We will encourage reform in other governments by making clear that success in our relations will require the decent treatment of their own people. America's belief in human dignity will guide our policies, yet rights must be more than the grudging concessions of dictators; they are secured by free dissent and the participation of the governed. In the long run, there is no justice without freedom, and there can be no human rights without human liberty.
Some, I know, have questioned the global appeal of liberty -- though this time in history, four decades defined by the swiftest advance of freedom ever seen, is an odd time for doubt. Americans, of all people, should never be surprised by the power of our ideals. Eventually, the call of freedom comes to every mind and every soul. We do not accept the existence of permanent tyranny because we do not accept the possibility of permanent slavery. Liberty will come to those who love it.
Today, America speaks anew to the peoples of the world: All who live in tyranny and hopelessness can know: the United States will not ignore your oppression, or excuse your oppressors. When you stand for your liberty, we will stand with you.
Democratic reformers facing repression, prison, or exile can know: America sees you for who you are: the future leaders of your free country.
The rulers of outlaw regimes can know that we still believe as Abraham Lincoln did: "Those who deny freedom to others deserve it not for themselves; and, under the rule of a just God, cannot long retain it."
The leaders of governments with long habits of control need to know: To serve your people you must learn to trust them. Start on this journey of progress and justice, and America will walk at your side.
And all the allies of the United States can know: we honor your friendship; we rely on your counsel, and we depend on your help. Division among free nations is a primary goal of freedom's enemies. The concerted effort of free nations to promote democracy is a prelude to our enemies' defeat.
Today, I also speak anew to my fellow citizens: From all of you, I have asked patience in the hard task of securing America, which you have granted in good measure. Our country has accepted obligations that are difficult to fulfill, and would be dishonorable to abandon. Yet because we have acted in the great liberating tradition of this nation, tens of millions have achieved their freedom. And as hope kindles hope, millions more will find it. By our efforts, we have lit a fire as well -- a fire in the minds of men. It warms those who feel its power, it burns those who fight its progress. And one day this untamed fire of freedom will reach the darkest corners of our world.

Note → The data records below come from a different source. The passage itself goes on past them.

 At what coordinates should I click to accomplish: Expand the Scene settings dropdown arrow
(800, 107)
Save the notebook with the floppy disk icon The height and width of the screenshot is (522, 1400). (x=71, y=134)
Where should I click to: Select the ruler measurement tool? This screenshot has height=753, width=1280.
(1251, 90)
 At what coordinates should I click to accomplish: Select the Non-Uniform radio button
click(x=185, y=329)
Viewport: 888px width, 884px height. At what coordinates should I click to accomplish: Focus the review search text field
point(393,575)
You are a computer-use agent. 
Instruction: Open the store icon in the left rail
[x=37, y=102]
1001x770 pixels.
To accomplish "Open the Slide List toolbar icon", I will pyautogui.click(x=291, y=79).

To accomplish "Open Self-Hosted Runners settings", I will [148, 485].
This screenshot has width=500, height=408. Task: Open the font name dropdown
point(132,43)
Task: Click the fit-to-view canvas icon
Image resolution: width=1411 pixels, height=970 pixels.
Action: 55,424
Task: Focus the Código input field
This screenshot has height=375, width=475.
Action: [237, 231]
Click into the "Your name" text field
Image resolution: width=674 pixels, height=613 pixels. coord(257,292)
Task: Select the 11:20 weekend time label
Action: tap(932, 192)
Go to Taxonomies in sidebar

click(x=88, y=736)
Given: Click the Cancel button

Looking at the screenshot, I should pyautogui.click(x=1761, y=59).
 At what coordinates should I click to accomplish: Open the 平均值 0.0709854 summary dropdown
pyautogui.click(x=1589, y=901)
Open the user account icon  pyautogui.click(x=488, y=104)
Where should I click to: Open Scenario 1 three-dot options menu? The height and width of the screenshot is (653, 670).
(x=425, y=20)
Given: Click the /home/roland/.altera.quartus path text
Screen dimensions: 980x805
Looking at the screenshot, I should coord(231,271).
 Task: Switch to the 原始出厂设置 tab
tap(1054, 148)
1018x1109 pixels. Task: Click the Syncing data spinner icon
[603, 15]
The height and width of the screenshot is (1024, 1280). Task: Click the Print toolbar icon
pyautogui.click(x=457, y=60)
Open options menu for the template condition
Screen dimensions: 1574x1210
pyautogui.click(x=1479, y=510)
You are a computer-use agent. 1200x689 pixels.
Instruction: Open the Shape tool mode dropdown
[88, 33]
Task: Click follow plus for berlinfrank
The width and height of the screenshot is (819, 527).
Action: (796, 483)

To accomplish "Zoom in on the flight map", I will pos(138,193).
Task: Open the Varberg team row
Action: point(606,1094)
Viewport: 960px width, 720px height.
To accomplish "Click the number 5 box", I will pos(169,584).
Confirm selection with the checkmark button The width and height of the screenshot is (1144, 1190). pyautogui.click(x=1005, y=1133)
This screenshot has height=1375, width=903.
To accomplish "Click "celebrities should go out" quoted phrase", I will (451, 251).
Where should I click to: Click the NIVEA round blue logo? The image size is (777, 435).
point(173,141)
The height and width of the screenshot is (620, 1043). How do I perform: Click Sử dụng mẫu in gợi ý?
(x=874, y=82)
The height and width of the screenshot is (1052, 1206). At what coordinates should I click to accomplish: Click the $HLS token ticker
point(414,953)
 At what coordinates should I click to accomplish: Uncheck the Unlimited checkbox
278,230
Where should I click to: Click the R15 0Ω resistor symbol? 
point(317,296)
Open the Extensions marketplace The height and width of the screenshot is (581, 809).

A few Americans have accepted the hardest duties in this cause -- in the quiet work of intelligence and diplomacy, the idealistic work of helping raise up free governments, the dangerous and necessary work of fighting our enemies. Some have shown their devotion to our country in deaths that honored their whole lives, and we will always honor their names and their sacrifice.
All Americans have witnessed this idealism, and some for the first time. I ask our youngest citizens to believe the evidence of your eyes. You have seen duty and allegiance in the determined faces of our soldiers. You have seen that life is fragile, and evil is real, and courage triumphs. Make the choice to serve in a cause larger than your wants, larger than yourself, and in your days you will add not just to the wealth of our country, but to its character.
America has need of idealism and courage, because we have essential work at home -- the unfinished work of American freedom. In a world moving toward liberty, we are determined to show the meaning and promise of liberty.
In America's ideal of freedom, citizens find the dignity and security of economic independence, instead of laboring on the edge of subsistence. This is the broader definition of liberty that motivated the Homestead Act, the Social Security Act, and the G.I. Bill of Rights. And now we will extend this vision by reforming great institutions to serve the needs of our time. To give every American a stake in the promise and future of our country, we will bring the highest standards to our schools, and build an ownership society. We will widen the ownership of homes and businesses, retirement savings and health insurance -- preparing our people for the challenges of life in a free society. By making every citizen an agent of his or her own destiny, we will give our fellow Americans greater freedom from want and fear, and make our society more prosperous and just and equal.
In America's ideal of freedom, the public interest depends on private character -- on integrity, and tolerance toward others, and the rule of conscience in our own lives. Self-government relies, in the end, on the governing of the self. That edifice of character is built in families, supported by communities with standards, and sustained in our national life by the truths of Sinai, the Sermon on the Mount, the words of the Koran, and the varied faiths of our people. Americans move forward in every generation by reaffirming all that is good and true that came before -- ideals of justice and conduct that are the same yesterday, today, and forever.
In America's ideal of freedom, the exercise of rights is ennobled by service, and mercy, and a heart for the weak. Liberty for all does not mean independence from one another. Our nation relies on men and women who look after a neighbor and surround the lost with love. Americans, at our best, value the life we see in one another, and must always remember that even the unwanted have worth. And our country must abandon all the habits of racism, because we cannot carry the message of freedom and the baggage of bigotry at the same time.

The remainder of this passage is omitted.